Another Twitter First: The Audiobook
BBC Audiobooks America project begins with Neil Gaiman tweet, then 1000 more
Raya Kuzyk -- Library Journal, 10/12/2009
- Inspired by Twitter opera
- October 13 launch date
- The year of Twitter
At 12 p.m. EST on Tuesday, October 13, New York Times best-selling and Audie Award–winning fantasy author Neil Gaiman (@neilhimself) will launch the world’s first audiobook generated via Twitter by tweeting the first line of a story, after which anyone can jump in and contribute.

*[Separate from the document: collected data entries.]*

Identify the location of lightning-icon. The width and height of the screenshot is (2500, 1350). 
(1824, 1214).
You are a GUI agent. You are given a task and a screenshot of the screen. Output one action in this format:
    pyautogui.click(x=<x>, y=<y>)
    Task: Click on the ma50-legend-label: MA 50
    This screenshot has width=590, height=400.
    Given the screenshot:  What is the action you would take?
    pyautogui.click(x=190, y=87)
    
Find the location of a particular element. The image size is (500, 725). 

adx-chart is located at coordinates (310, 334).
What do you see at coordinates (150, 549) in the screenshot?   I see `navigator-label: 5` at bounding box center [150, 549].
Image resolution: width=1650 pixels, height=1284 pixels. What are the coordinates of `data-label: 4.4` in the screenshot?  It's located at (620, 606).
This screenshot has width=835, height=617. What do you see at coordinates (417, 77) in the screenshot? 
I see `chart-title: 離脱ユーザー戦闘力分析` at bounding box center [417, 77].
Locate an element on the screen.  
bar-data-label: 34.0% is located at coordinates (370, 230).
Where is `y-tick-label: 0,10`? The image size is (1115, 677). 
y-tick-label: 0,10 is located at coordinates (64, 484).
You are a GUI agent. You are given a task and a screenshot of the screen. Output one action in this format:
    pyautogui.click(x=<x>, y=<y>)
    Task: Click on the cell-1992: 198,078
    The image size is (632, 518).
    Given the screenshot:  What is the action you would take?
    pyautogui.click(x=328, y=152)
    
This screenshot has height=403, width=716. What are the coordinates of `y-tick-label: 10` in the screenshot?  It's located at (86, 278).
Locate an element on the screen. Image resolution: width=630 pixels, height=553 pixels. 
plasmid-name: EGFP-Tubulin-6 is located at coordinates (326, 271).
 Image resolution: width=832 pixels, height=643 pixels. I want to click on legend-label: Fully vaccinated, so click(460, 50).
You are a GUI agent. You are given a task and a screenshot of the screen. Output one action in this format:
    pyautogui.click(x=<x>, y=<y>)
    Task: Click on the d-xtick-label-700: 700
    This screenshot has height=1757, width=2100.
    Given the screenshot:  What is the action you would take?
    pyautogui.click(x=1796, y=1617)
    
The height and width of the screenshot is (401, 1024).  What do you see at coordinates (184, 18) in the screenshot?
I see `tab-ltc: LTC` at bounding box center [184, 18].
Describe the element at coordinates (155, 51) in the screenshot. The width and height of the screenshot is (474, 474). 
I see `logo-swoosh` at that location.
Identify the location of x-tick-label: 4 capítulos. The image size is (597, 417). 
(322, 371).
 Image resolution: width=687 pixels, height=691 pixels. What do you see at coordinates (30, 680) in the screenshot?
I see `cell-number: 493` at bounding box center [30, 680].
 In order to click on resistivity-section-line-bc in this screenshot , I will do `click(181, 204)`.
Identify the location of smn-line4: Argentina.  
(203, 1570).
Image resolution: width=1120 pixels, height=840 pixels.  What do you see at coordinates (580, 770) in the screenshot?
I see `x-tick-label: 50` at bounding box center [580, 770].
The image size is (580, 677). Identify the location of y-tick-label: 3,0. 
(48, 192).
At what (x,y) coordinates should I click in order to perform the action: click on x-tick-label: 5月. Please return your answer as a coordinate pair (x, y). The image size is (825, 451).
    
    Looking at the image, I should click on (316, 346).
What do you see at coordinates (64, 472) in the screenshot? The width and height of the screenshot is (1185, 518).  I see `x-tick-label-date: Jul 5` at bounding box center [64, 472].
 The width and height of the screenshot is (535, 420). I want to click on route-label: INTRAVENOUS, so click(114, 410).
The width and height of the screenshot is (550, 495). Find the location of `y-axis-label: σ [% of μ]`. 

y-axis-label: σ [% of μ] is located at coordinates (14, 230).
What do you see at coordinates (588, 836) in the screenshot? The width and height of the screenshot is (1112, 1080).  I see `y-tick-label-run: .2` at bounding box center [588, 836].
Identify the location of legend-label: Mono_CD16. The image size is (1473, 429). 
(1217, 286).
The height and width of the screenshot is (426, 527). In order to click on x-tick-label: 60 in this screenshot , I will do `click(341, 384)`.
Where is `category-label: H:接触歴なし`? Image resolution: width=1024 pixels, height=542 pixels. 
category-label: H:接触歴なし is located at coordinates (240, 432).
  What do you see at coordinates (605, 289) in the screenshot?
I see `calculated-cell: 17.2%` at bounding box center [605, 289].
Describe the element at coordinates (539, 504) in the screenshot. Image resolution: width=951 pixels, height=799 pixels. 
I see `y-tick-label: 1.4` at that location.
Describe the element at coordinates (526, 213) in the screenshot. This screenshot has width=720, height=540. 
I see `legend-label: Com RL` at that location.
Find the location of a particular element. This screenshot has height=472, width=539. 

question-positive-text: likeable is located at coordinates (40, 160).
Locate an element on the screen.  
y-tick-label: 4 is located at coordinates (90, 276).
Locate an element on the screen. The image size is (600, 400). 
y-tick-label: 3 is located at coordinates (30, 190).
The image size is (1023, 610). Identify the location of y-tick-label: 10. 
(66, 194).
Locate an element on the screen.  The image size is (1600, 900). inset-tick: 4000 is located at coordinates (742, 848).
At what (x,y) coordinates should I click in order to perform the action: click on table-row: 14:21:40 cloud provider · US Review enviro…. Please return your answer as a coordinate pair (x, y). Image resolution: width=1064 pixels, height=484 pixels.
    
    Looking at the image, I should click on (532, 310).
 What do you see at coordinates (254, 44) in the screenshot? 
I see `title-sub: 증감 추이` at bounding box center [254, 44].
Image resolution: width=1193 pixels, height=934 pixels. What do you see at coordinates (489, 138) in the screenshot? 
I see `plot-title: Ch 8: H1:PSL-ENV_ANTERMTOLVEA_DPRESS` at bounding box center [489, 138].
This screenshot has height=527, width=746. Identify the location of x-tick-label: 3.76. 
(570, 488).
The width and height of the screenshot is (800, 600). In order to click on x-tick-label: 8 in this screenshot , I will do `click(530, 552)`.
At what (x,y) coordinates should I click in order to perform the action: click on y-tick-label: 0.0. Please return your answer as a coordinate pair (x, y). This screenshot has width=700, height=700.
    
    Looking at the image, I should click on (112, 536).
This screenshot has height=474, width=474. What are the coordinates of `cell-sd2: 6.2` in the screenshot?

The BBC Audiobooks America team will then edit and rearrange the first 1000 subsequent tweets into a narrative. It will be read by an as-yet-undetermined narrator and available for free as an hour-long downloadable audiobook through the BBC Audiobooks America blog as well as through iTunes and other audiobook retailers. The story in progress will be chronicled on the BBC blog, which also contains official participation rules and a legal waiver.
BBC marketing director Michele Lee Cobb told LJ that the initiative was in part inspired by Twitterdämmerung, a fan-twittered opera that debuted last month at London’s Royal Opera House to an audience of approximately 1000. (Watch highlights of the performance.)
2009, The Year of Twitter
Though Twitter is just three years old, the free social networking and microblogging site is currently worth an estimated $1 billion, a value bolstered by headlines resulting from Iranians’ use of the site to organize protests and to mega-celebrity Oprah’s April 2009 registration. Below, a few other 2009 Twitter milestones:
- February 11: The first annual Shorty Awards Ceremony honors the best producers of short content on Twitter in categories including advertising, finance, humor, news, and travel. Acceptance speeches are restricted to 140 characters.
- September 5: The first Twitter opera premieres at London’s Royal Opera House—Twitterämmerung, a 20-minute libretto whose lyrics are "written" by 900 tweeters.
- December 29: Penguin Classics to publish Twitterature: The World’s Greatest Books, Now Presented in Twenty Tweets or Less, by 19-year-old college students Emmett Rensin and Alex Aciman.